BY NANCY R. HILLER, PHOTOGRAPHY BY KENDALL REEVES
Bloomington’s built environment says a lot about the history of this place and the people who have made their lives here.
When you look around our town and the surrounding rural areas, two things become clear. First, although this city is nearly two centuries old, the majority of buildings date from the most recent hundred years. Second, the buildings that have survived are those that have adapted to changing patterns of use.
Each of the homes featured here was built in the 20th century. Together they create a portrait of Bloomington’s changing social and economic makeup during those years. While families have become smaller, individual family members have become used to more personal space. As global travel has become vastly more common than it was even in the middle of the last century, aesthetic sensibilities have become more cosmopolitan. And most residents of Bloomington and Monroe County now work in professional or service-oriented businesses, rather than in agriculture or manufacturing.
The oldest of our featured homes is located in Prospect Hill, one of Bloomington’s earliest neighborhoods, just west of downtown. Originally built some time between 1900 and 1920, the house was rebuilt in 1936 after a devastating fire. This storybook-worthy cottage was briefly home to carpenter Ben Sturbaum, who lived there in the 1980s as part of his family’s project of restoring Prospect Hill to a thriving neighborhood following a period of decline. Patricia Glushko and John McDowell, who have owned the house since 1989, have made the house thoroughly their own, putting together a comfortable, eclectic interior.
The home of Gary and Linda Anderson was built in a semi-rural area just east of Bloomington developed for residential use beginning in the 1940s, when the increasing availability of cars allowed people to commute to jobs in town. Formerly a dilapidated one-story bungalow on a large, long-neglected lot, the house today is notable for its glamorous 1940s interior; distinctive, artful exterior; and parklike setting.
Karen Pitkin and Kurt Larsen live in a house that reflects the trend toward subdividing large suburban tracts of land for residential development. The Heritage Woods subdivision on Bloomington’s east side was developed beginning in the early 1960s, so many of its homes are examples of the ranch-style architecture popular at the time. Pitkin and Larsen have reworked their home for contemporary living, drawing on its subtle Asian aesthetic.
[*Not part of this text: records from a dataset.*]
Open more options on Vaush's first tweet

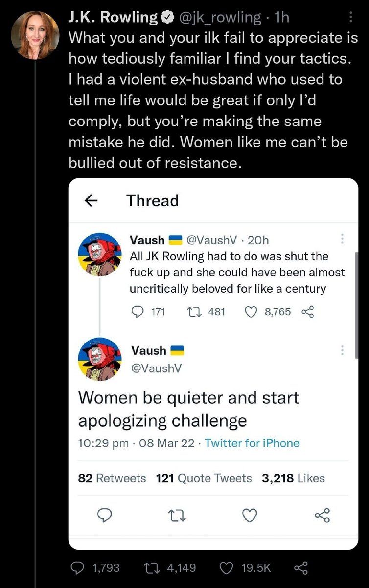click(x=342, y=239)
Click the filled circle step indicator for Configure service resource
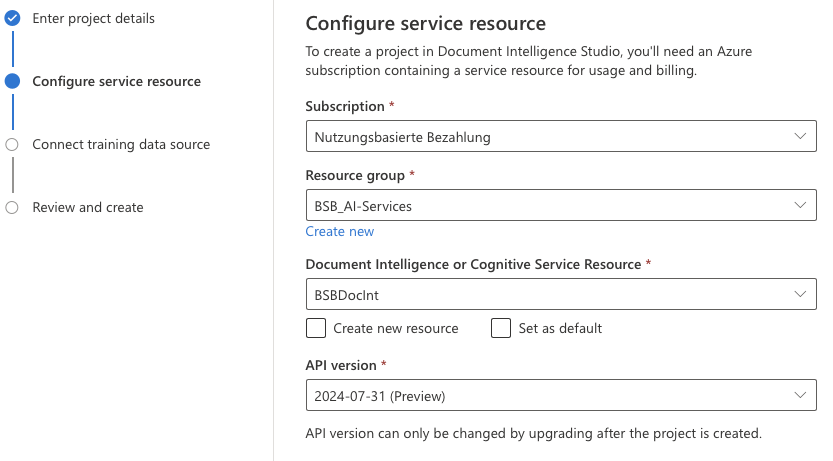 pos(12,81)
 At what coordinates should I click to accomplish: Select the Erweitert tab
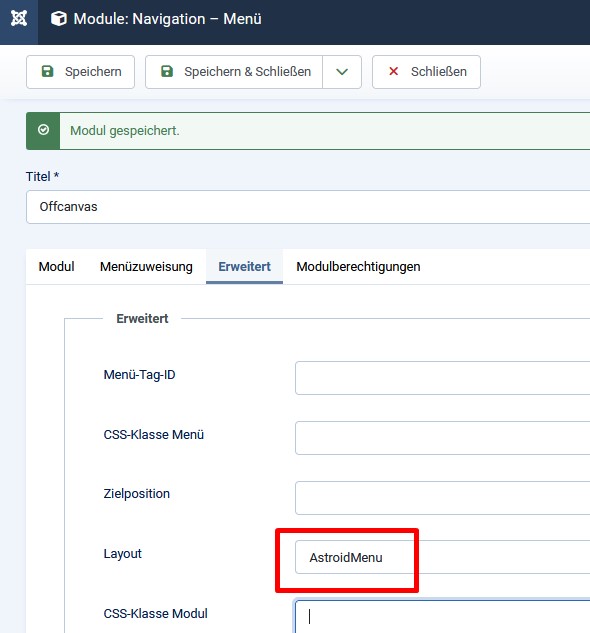pyautogui.click(x=244, y=267)
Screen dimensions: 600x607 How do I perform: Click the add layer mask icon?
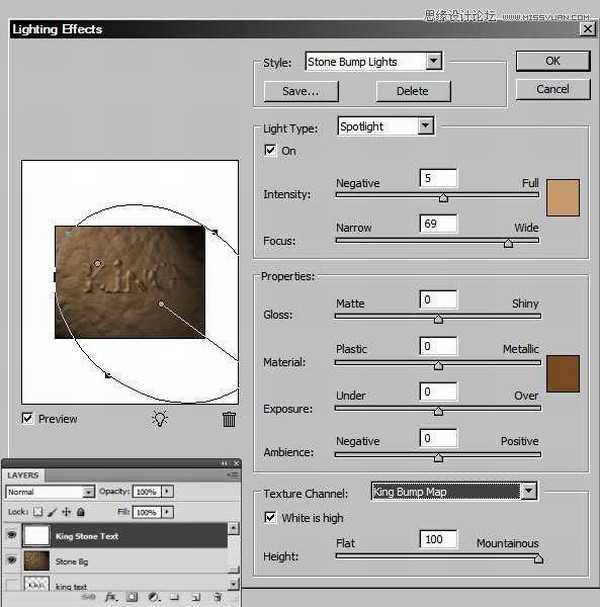132,597
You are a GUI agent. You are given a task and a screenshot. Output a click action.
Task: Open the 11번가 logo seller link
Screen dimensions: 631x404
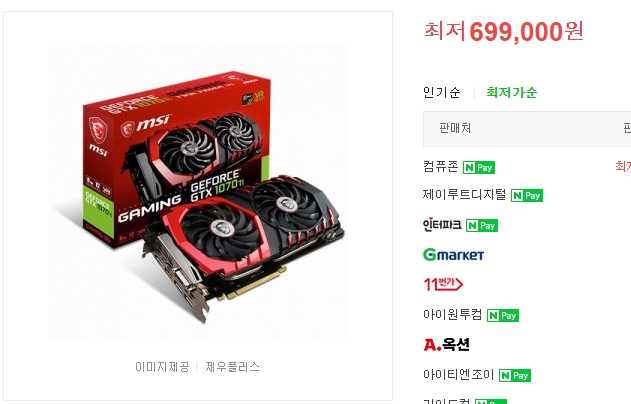click(x=443, y=284)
Although the newest of these homes was built in 1978, it intentionally reflects the International Style that was avant-garde during the 1920s and ’30s. Architect Larry Phelps designed the home for his family in rural northwestern Monroe County — one of the earliest parts of the county to be settled, but one that has remained largely rural in character despite its location within commuting distance of Indianapolis.
That the rustic hills east of Ellettsville, Indiana, should conceal a gem of modernist architecture isn’t really surprising. The blend of apparent opposites is part of what defines our town in so many ways.